OTs are constantly hacking, adapting, and adjusting tools, clothing, spaces, and environments to maximize an individual’s participation in meaningful activities. We create additions to utensils to make grasping easier and the creation of art more accessible. We add larger pieces to zipper pulls to increase ease of use and increase independence or participation with dressing.
And though we are accustomed to hacking our environments, toys often appear to be a secondary thought in terms of accessibility. It is not uncommon to see older children with disabilities play with toys meant for infants and toddlers. More interest in toys for all ages should be supported. Adaptive gaming is a growing industry. Think Xbox with adaptive controllers. However, adaptive gaming is not the only option that kids or adults may want when engaging in play.
There are toys in the adaptive marketplace, such as singing and dancing toys, remote control cars, and light-up toys that accommodate adaptations including switches, however many of them are expensive and therefore less accessible economically for some of the families and individuals who may be interested in using them. A singing stuffed animal may cost approximately $25.00 at a big box store but will cost closer to $80 in its adapted form on a website specialized for adaptive devices.
Making Toys Accessible
OTs and other hackers and tinkerers adapt the toys by removing the original tiny switch of a simple battery-operated toy and adding a mono audio jack via soldering. In my OT program, I was briefly introduced to switches and adapted devices. It was not until a few years into my clinical career that I found a local workshop that introduced basic toy hacking. The workshop used simple battery-operated toys that were easily found in big box stores and the holiday section of chain drug stores.

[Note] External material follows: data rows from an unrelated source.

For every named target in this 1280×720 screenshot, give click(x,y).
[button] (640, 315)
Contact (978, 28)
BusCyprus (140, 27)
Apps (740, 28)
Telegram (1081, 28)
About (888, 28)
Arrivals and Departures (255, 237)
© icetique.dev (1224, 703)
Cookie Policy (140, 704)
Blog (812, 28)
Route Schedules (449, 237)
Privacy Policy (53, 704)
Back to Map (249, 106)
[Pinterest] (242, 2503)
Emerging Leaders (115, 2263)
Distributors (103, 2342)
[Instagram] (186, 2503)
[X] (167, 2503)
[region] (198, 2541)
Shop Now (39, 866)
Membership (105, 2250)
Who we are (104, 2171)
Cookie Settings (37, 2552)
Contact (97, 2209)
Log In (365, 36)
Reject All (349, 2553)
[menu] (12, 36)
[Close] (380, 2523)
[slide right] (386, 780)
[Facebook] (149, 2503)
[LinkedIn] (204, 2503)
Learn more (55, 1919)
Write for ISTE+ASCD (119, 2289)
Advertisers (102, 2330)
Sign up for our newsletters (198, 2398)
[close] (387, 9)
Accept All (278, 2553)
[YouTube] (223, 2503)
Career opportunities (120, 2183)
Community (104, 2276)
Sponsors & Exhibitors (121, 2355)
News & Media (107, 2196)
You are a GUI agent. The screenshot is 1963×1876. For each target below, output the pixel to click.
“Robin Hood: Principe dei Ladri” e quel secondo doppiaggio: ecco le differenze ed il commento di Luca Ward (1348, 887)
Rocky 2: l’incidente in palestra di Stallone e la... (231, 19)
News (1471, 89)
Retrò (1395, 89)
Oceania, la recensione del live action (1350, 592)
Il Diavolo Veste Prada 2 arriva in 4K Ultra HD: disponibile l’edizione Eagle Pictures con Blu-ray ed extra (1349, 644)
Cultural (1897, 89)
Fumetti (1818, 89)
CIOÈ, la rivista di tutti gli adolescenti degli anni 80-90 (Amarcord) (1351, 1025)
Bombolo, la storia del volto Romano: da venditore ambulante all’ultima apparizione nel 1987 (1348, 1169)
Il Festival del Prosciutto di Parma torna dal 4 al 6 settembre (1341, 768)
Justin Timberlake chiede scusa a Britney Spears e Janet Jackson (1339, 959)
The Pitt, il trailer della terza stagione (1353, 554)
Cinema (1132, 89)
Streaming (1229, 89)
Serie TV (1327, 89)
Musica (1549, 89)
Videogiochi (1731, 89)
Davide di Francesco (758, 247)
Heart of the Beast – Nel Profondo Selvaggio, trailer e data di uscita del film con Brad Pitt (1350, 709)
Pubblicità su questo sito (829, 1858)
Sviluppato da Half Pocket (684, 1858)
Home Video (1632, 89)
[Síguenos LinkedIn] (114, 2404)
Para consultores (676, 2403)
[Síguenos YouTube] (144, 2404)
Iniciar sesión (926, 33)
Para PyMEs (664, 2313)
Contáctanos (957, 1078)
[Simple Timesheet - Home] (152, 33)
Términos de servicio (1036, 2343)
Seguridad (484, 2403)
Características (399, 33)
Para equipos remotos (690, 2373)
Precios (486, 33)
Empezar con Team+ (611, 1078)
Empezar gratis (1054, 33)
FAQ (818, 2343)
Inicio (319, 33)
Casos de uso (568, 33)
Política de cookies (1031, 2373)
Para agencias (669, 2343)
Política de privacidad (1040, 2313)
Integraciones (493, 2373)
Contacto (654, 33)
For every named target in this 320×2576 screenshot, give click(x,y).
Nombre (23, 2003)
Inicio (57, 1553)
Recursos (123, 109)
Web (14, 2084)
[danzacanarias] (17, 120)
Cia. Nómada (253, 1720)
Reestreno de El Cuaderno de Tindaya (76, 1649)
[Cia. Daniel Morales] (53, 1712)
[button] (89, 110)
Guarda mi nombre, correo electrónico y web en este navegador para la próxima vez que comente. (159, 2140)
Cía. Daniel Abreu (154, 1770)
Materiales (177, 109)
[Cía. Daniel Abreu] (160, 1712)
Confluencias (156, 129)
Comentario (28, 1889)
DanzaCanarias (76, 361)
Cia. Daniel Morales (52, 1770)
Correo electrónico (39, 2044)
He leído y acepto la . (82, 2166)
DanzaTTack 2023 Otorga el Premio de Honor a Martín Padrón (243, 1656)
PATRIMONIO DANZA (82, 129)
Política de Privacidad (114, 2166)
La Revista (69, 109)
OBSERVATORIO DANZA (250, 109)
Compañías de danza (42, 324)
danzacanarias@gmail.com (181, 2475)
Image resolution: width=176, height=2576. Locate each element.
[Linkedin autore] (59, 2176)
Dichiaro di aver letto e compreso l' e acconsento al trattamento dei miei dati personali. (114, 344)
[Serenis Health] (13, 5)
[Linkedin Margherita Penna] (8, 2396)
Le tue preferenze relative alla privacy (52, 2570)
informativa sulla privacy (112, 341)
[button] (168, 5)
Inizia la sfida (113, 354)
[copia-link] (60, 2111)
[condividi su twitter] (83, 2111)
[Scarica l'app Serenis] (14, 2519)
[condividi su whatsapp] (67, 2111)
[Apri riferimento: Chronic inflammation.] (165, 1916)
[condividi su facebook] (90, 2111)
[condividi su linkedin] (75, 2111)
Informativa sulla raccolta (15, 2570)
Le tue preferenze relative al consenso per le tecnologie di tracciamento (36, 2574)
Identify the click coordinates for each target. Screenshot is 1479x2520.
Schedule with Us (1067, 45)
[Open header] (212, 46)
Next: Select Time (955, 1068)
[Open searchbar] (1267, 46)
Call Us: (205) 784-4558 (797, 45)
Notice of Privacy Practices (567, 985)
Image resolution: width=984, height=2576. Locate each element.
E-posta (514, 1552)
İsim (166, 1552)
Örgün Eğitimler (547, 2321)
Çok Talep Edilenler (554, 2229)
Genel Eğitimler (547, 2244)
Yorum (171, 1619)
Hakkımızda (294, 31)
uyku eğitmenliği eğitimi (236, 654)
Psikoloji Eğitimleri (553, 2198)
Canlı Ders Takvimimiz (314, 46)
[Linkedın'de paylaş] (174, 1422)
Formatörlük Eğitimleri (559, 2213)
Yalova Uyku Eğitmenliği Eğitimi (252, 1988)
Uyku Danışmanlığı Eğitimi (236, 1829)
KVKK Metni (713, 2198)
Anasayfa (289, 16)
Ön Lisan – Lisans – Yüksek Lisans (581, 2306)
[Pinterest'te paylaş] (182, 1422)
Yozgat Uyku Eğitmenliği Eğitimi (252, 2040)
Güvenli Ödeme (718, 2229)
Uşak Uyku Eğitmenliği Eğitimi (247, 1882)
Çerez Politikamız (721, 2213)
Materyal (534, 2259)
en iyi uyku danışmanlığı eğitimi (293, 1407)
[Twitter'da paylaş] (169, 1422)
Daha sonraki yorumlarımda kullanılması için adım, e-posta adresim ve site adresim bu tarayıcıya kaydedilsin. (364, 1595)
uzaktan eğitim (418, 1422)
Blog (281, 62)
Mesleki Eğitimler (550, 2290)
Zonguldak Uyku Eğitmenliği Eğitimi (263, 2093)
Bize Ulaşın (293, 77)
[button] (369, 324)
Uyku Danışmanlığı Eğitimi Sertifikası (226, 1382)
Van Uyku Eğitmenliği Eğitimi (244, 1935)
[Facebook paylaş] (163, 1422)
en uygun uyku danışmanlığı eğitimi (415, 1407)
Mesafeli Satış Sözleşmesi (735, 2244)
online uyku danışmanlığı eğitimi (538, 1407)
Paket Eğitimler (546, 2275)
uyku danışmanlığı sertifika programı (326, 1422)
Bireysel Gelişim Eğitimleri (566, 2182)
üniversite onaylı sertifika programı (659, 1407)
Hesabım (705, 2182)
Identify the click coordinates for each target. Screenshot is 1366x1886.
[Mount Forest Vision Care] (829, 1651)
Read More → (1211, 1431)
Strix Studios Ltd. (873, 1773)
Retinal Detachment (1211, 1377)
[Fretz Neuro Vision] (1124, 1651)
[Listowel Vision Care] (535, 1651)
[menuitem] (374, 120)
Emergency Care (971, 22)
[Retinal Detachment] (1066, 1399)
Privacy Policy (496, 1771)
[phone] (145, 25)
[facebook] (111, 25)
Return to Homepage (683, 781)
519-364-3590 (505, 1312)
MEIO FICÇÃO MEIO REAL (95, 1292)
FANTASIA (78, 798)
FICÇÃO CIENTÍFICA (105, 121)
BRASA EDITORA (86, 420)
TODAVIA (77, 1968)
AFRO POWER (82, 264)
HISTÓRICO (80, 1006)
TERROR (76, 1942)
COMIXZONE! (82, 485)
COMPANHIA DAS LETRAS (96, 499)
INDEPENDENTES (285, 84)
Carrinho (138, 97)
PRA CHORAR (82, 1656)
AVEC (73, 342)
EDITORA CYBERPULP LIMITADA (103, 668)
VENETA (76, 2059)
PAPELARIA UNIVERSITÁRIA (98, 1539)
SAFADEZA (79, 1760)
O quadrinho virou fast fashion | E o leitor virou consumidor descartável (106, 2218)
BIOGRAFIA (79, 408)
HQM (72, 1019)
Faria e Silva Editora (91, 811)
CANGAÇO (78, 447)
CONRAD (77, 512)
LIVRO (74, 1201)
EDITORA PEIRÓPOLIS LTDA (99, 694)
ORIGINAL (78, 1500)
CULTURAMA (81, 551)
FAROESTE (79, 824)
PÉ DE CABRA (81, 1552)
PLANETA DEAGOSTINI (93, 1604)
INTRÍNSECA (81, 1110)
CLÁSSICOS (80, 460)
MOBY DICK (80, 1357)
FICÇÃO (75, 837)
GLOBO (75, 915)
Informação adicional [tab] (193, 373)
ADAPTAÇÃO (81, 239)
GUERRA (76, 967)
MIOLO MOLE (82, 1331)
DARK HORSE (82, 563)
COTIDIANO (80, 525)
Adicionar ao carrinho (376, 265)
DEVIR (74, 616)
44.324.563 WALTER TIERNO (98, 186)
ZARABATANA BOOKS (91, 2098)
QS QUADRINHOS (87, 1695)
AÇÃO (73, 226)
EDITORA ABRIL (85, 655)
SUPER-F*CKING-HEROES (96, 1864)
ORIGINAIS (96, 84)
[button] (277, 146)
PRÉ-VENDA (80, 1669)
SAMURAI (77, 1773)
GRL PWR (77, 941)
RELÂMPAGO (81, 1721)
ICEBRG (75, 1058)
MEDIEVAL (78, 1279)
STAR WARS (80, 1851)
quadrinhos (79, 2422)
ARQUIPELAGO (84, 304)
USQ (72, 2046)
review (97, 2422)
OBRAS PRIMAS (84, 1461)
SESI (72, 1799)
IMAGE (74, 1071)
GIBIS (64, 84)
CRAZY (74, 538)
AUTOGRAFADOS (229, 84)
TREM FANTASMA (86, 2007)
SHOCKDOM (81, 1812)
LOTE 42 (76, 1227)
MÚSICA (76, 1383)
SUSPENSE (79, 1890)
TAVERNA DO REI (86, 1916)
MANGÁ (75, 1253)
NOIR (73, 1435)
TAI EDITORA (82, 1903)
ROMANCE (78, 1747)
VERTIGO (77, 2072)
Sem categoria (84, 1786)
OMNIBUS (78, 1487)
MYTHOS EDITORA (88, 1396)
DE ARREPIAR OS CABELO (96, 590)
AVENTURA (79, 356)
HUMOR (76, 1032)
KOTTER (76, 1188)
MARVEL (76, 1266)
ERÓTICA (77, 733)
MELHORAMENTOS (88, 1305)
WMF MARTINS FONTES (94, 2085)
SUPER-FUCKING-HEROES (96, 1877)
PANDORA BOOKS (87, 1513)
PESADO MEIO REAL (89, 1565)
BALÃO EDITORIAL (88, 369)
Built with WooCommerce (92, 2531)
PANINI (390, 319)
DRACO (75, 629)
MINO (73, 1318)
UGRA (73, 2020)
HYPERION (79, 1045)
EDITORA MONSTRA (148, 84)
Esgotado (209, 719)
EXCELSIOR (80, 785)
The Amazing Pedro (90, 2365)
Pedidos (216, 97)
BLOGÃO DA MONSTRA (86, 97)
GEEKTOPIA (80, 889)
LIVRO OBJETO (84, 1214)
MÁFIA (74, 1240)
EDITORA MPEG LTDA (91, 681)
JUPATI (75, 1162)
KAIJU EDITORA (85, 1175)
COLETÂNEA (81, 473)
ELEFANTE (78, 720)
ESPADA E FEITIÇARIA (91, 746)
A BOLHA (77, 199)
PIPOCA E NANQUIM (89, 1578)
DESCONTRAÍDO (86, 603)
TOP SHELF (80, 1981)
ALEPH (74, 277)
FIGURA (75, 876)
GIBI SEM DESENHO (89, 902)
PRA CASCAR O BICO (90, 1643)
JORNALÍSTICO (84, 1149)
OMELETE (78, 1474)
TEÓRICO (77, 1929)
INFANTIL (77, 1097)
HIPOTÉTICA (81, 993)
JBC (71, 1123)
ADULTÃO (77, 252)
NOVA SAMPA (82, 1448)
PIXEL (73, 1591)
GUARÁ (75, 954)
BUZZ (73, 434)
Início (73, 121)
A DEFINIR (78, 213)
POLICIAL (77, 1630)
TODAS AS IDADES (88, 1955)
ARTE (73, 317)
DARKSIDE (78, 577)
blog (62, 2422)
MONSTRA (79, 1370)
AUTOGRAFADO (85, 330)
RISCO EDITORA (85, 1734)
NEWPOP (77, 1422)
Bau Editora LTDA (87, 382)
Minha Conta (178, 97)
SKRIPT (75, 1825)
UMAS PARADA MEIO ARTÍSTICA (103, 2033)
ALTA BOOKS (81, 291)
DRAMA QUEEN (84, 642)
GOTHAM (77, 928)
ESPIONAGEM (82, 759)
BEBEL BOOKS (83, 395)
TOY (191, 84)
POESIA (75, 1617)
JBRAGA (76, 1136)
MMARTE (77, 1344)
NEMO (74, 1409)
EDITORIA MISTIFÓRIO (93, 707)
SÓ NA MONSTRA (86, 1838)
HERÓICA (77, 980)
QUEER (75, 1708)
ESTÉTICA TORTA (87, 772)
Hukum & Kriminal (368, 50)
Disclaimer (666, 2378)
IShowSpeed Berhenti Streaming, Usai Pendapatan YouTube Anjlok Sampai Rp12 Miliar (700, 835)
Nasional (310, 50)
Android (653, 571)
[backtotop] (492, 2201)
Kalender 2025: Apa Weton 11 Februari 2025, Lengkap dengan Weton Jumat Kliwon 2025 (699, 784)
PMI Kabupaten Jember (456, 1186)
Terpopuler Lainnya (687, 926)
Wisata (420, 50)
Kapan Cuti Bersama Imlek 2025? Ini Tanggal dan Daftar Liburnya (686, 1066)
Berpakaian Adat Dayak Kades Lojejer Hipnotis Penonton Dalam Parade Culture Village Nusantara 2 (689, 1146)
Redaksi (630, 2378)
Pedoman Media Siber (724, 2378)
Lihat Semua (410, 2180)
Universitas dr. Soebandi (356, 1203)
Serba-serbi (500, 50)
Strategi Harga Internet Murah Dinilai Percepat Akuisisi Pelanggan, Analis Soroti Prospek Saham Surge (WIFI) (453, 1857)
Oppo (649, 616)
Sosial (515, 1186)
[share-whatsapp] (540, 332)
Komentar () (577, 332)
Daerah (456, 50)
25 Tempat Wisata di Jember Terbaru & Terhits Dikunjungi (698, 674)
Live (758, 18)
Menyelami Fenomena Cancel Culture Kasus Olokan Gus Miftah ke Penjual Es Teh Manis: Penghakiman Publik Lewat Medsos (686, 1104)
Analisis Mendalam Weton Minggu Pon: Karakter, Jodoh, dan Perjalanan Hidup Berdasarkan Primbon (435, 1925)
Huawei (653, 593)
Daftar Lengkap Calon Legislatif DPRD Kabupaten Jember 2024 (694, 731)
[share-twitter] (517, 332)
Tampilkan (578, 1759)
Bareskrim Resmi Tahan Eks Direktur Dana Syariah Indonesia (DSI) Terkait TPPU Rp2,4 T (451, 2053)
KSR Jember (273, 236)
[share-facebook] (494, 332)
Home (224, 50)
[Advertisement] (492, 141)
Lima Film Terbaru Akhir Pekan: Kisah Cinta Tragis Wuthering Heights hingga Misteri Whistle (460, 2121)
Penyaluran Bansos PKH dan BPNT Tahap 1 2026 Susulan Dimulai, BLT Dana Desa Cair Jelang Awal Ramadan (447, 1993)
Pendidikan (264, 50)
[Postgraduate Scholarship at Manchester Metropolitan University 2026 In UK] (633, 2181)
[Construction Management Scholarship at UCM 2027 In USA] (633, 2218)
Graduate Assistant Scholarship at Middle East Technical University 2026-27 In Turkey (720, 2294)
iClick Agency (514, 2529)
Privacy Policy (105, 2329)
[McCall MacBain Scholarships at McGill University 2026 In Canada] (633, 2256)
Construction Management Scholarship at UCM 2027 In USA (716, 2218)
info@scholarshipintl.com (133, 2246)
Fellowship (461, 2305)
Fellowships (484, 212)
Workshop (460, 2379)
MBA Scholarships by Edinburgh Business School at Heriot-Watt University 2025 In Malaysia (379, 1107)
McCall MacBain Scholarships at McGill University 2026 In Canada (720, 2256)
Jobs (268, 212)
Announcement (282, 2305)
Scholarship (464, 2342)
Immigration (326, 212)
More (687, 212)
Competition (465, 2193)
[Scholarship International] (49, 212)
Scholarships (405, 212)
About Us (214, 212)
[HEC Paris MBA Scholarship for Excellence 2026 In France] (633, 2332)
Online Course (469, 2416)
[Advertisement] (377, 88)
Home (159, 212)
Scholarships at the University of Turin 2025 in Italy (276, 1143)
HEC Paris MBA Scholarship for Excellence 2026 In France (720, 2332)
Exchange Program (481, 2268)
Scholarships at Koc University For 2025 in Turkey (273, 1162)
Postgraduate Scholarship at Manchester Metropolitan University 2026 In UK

These include those simple stuffed animals with hands or feet you can press to make sing and dance. You can open up the arm or leg of the toy, cut off the original switch, and solder on a 3.5-millimeter mono audio jack. That will be where you insert your adaptive switch. What was once an intimidating process, I quickly realized was quite simple for me!
My first attempt at switch adapting a toy, with the assistance of my peers and instructors took about an hour. Now, the process takes 10-15 minutes, with sewing being the most time-consuming process. Slightly more complex toys, such as remote control cars, can be adapted through the soldering of a mono jack, plus some additional wiring, to the circuit board inside. In turn, students can use their adapted switches to activate the toy of their own volition. They can now have agency over their playtime. No longer do they have to wait for a peer or adult to play! All children should have the opportunity to engage in self-directed play.
Everybody benefits from playing and accessible playing must be considered by designers and makers creating toys, in addition to therapists, teachers, and parents. Self-expression is developed and asserted through play. Playing helps build relationships between peers and between parent and child. It helps us learn from one another. I have observed many of my students learn to play with switches and share the experiences with their siblings, passing down the torch of toy knowledge. Closer relationships are formed when children develop more means to interact with one another through shared experiences.
Toys in the adaptive market create experiences and opportunities for all children to develop physically, cognitively, and emotionally. Toy hacks done by therapists and tinkerers are the initial steps in creating a more accessible and inclusive environment for kids to grow up in. We need to develop more toys that can be used by disabled and non-disabled children alike. Non-disabled and disabled peers having increased opportunities for shared experiences through play is beneficial to their well-being, social participation, and autonomy.
To observe my students develop play skills through OT and assistive technology has been an incredible experience. I have seen families form meaningful connections with their children through new interactions with play.